I've always really liked nomograms. They're basically a set of axes drawn on a page in such a way that each axis represents one (or more) variables and by drawing lines between the various axes, it's possible to find unknown variables graphically.

One of the most basic nomograms possible simply adds two numbers:
From this simple beginning, it's possible to make other analog computation devices that are much more sophisticated. By using logarithmic axes, you can perform multiplication, since log(x) + log(y) = log(xy).

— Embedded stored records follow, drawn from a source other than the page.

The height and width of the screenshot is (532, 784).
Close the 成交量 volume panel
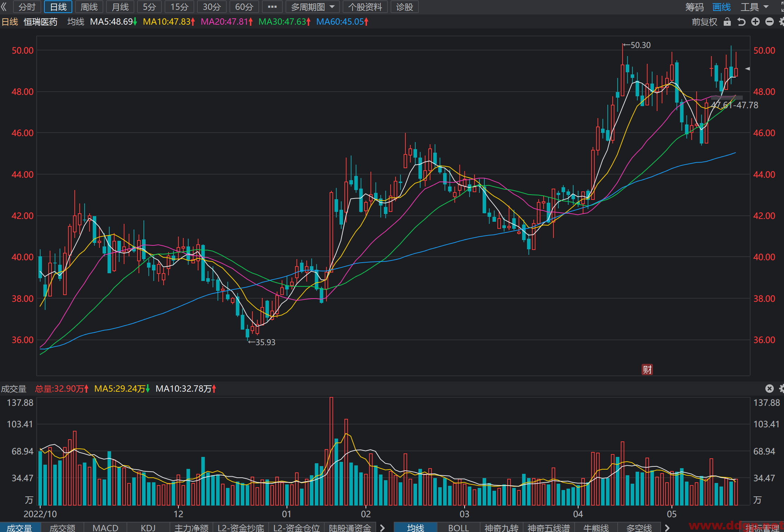(x=770, y=389)
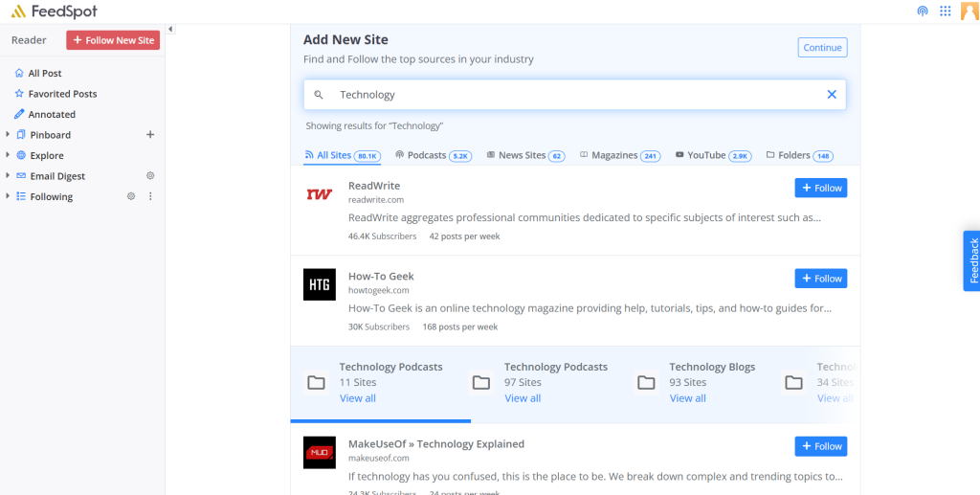Expand the Explore section
Image resolution: width=980 pixels, height=495 pixels.
pos(8,155)
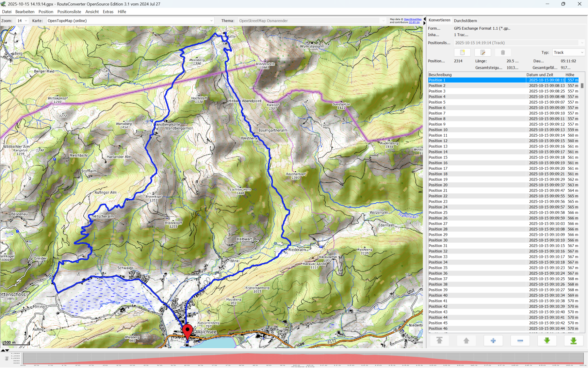The image size is (588, 368).
Task: Select Position 25 in the list
Action: point(438,213)
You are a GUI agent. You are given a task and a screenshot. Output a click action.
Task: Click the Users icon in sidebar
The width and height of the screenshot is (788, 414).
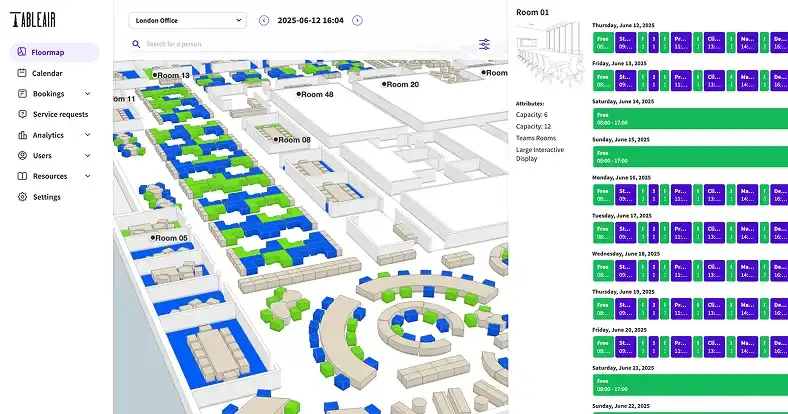point(22,156)
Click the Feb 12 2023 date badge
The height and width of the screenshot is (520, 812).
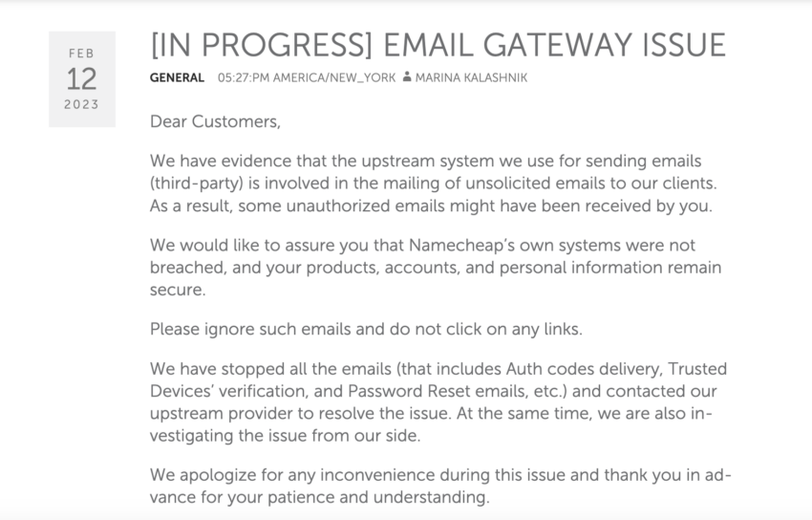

Nomograms are rather outdated, now that computers can perform numerical calculations much more easily and with far greater accuracy than anyone can measure by hand. The reason I'm looking into nomograms again is because they can be distributed on paper more easily than a computer program, they are relatively intuitive, and they allow very complex systems of equations to be solved by people who don't know math. There are also some iGEM outreach events coming up... we'd like to be able to show people mathematical modelling stuff that's related to synthetic biology, but it's hard to come up with stuff that's interesting, learnable in minutes, and true. I think it's possible to condense some tricky work into a graph:

The above graph shows a setup that could calculate the concentration of a molecule and its isomers given a reaction rate constant (provided the axes were properly scaled). This is a fair amount of work (for the creator of the nomogram) when you could just plug "exp(-k*t)" into a calculator, but it's hard to beat the connect-the-dots simplicity of a nomograph. The other nice thing about this type of graph is that it really emphasizes the fact that it's easy to 'cheat' and start with the desired final answer and work backwards to get inputs... ie, design the system analytically.

Unfortunately, the irreversible isomerization reaction is still rather lame and even with an easy method of calculating it, it's still not particularly exciting. What would be cool would be to get a system of equations that describes an optimization problem and have a graph visually represent design trade-offs (like the triangular graph on this page), but that sounds like it might be too ambitious for me to tackle in a couple of spare hours.


  1. Hahaha! The "biologists like math" axis made me actually laugh out loud.

    This is a really great idea, dude (for reasons you've summed up quite nicely). You must keep me posted if anything comes of it, outreach-wise or otherwise. :]

  2. So the unfortunate news is that the outreach event decided to avoid math and I never did follow up on this.

    I *do* really want to make some educational/edutaining material about mathematical modelling, although I'll probably do that as a personal project unrelated to iGEM and the focus might be split between synthetic biology and computational neuroscience.

    Time permitting. I really like making outreach materials, but research and coding are taking up almost all my time now.